Auf dieses Arbeitsverhältnis ist der Lohnrahmentarifvertrag anzuwenden, der am 6. Juli 1984 zwischen dem Bundesverband Druck e. V. und der Industriegewerkschaft Druck und Papier abgeschlossen worden ist und aus dem Ansprüche seit dem 1. Oktober 1984 geltend gemacht werden können. Dieser Vertrag enthält eine Lohngruppenbeschreibung, zu deren Bewertungskriterien im Vorlagebeschluß ausgeführt wird, sie seien nicht in jedem Fall kumulativ zu verstehen. Danach gehören zur Lohngruppe III (nach ihr erhält die Klägerin ihre Vergütung)

● **MATERIAL ZUR AUFGABE**:

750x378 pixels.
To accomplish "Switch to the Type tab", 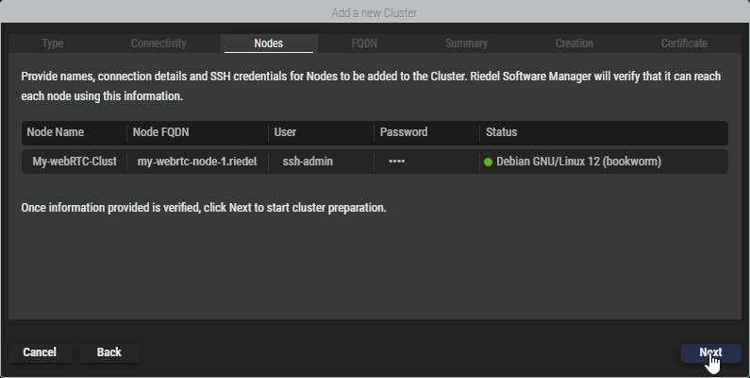I will [x=53, y=43].
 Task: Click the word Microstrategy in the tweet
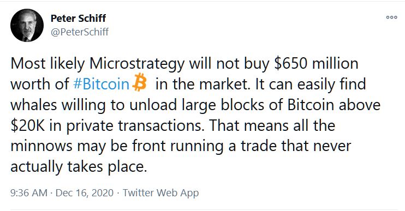coord(137,64)
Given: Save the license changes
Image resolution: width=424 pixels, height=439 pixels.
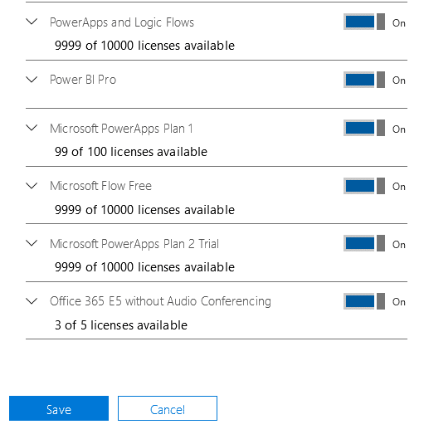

● **AUFGABE 1**: Entnimm den Einträgen oben die Zeilen ab der Zeile mit „Task: Click the“ bis zum Ende der Einträge und gib sie unverändert wieder. Lass die Bilder dabei weg.
● **AUFGABE 2**: Schreib den Lesetext über den Lohnrahmentarifvertrag der Druckindustrie weiter, im Anschluss an seinen letzten Satz.

● **ANTWORT 1**:
 Task: Click the word Microstrategy in the tweet
coord(137,64)
Given: Save the license changes
Image resolution: width=424 pixels, height=439 pixels.

● **ANTWORT 2**:
„Tätigkeiten,

die mit erhöhten Vorkenntnissen und einer aufgabenbezogenen Unterweisung oder Einarbeitung ausgeführt werden können;

die erhöhte Anforderungen an Genauigkeit oder Gewissenhaftigkeit voraussetzen;

die einer erhöhten, fallweise großen muskelmäßigen Belastung 1 unterliegen;

die mit geringer, fallweise erhöhter Verantwortung für Betriebsmittel und/oder für die eigene Arbeit verbunden sind.“

Zu der Lohngruppe IV gehören

„Tätigkeiten,

die Vorkenntnisse aufgrund aufgabenbezogener Unterweisung oder Einarbeitung, fallweise längerer Berufspraxis voraussetzen;

die erhöhte Anforderungen an Genauigkeit oder Gewissenhaftigkeit stellen;

die mit erhöhten, fallweise großen Belastungen ( 1 ) unterschiedlicher Art, insbesondere infolge maschinenabhängiger Arbeit,

die mit erhöhter Verantwortung für Betriebsmittel und/oder Arbeitsprodukt verbunden sind.“

Wichtig sind dafür — als Auslegungshilfe — die in der Anlage zu dem Lohnrahmentarifvertrag aufgeführten Richtbeispiele, nach denen unter anderem zu der Vergütungsgruppe IV aufgeführt sind:

„3.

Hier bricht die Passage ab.